• _ABOUT THIS EXERCISE_
Provide an exact transcription of all the records.

• _INPUT_
--------

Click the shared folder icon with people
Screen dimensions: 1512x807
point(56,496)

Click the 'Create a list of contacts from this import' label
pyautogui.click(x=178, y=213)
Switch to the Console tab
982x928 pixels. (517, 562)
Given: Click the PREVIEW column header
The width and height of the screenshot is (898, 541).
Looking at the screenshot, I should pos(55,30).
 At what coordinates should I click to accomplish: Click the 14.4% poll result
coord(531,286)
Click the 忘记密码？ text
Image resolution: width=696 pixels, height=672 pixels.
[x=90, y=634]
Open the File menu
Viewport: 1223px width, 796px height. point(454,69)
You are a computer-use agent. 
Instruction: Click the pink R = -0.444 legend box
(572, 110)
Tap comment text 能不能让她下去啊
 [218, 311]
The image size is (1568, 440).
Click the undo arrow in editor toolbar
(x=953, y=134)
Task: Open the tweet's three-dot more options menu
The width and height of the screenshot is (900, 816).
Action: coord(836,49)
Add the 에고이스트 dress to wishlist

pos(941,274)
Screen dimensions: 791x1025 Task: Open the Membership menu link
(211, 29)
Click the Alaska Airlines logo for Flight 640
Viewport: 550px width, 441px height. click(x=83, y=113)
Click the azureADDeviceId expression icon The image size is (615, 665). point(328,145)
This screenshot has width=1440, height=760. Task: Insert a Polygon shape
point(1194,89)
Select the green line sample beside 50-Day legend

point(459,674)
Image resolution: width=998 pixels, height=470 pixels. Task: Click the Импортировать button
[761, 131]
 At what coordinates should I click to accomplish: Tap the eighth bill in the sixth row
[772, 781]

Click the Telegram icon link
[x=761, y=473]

--------

• _REPLY TO THE TASK_
Click the shared folder icon with people
Screen dimensions: 1512x807
point(56,496)

Click the 'Create a list of contacts from this import' label
pyautogui.click(x=178, y=213)
Switch to the Console tab
982x928 pixels. (517, 562)
Given: Click the PREVIEW column header
The width and height of the screenshot is (898, 541).
Looking at the screenshot, I should pos(55,30).
 At what coordinates should I click to accomplish: Click the 14.4% poll result
coord(531,286)
Click the 忘记密码？ text
Image resolution: width=696 pixels, height=672 pixels.
[x=90, y=634]
Open the File menu
Viewport: 1223px width, 796px height. point(454,69)
You are a computer-use agent. 
Instruction: Click the pink R = -0.444 legend box
(572, 110)
Tap comment text 能不能让她下去啊
 [218, 311]
The image size is (1568, 440).
Click the undo arrow in editor toolbar
(x=953, y=134)
Task: Open the tweet's three-dot more options menu
The width and height of the screenshot is (900, 816).
Action: coord(836,49)
Add the 에고이스트 dress to wishlist

pos(941,274)
Screen dimensions: 791x1025 Task: Open the Membership menu link
(211, 29)
Click the Alaska Airlines logo for Flight 640
Viewport: 550px width, 441px height. click(x=83, y=113)
Click the azureADDeviceId expression icon The image size is (615, 665). point(328,145)
This screenshot has width=1440, height=760. Task: Insert a Polygon shape
point(1194,89)
Select the green line sample beside 50-Day legend

point(459,674)
Image resolution: width=998 pixels, height=470 pixels. Task: Click the Импортировать button
[761, 131]
 At what coordinates should I click to accomplish: Tap the eighth bill in the sixth row
[772, 781]

Click the Telegram icon link
[x=761, y=473]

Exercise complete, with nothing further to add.